• **SUPPLIED RECORDS**:
_ _ _ _ _ _ _

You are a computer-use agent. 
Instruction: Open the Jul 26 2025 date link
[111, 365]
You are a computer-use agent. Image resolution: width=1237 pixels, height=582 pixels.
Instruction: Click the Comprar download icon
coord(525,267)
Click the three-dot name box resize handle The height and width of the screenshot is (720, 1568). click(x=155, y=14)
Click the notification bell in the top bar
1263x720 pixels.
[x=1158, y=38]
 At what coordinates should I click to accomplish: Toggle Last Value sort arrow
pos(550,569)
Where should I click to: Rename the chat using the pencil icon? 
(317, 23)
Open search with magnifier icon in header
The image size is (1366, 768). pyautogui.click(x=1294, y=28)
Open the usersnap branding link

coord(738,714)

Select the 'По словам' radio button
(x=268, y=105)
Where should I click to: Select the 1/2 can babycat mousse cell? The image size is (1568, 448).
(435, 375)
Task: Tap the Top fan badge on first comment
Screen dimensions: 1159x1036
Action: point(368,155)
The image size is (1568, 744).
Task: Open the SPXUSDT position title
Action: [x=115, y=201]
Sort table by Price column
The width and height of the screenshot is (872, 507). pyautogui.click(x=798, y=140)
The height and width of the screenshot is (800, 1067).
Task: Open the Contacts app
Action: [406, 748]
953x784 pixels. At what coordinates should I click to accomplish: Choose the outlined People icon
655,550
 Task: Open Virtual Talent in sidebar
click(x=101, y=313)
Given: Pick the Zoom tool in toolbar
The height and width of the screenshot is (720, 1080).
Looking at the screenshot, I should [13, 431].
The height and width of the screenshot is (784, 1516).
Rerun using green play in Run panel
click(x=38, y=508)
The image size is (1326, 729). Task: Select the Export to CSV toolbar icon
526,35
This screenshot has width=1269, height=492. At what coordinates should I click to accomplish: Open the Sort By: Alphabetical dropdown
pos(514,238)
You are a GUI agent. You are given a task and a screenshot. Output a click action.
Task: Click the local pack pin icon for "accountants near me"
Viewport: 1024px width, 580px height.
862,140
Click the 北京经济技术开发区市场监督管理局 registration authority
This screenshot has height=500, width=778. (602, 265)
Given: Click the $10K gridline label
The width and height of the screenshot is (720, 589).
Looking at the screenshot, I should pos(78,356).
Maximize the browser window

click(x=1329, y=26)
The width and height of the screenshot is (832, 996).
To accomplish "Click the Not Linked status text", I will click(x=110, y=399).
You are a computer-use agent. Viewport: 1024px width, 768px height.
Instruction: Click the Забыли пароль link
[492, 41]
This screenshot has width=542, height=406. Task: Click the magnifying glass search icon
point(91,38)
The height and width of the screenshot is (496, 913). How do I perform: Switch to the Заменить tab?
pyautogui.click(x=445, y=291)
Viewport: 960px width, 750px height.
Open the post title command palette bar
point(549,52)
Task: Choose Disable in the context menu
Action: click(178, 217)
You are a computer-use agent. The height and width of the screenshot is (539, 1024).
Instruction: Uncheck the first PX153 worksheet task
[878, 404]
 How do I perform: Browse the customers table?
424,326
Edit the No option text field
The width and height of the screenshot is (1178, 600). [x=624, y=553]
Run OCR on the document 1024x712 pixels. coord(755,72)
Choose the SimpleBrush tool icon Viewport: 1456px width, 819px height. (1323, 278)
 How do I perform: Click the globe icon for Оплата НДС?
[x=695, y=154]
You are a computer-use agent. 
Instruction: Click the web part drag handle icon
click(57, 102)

_ _ _ _ _ _ _

• **YOUR OBJECTIVE**: Can you copy out the lines from the one containing "Edit the No option text field" through the end of the records, reproducing each line verbatim?

• **RESULT OF THE EXERCISE**:
Edit the No option text field
The width and height of the screenshot is (1178, 600). [x=624, y=553]
Run OCR on the document 1024x712 pixels. coord(755,72)
Choose the SimpleBrush tool icon Viewport: 1456px width, 819px height. (1323, 278)
 How do I perform: Click the globe icon for Оплата НДС?
[x=695, y=154]
You are a computer-use agent. 
Instruction: Click the web part drag handle icon
click(57, 102)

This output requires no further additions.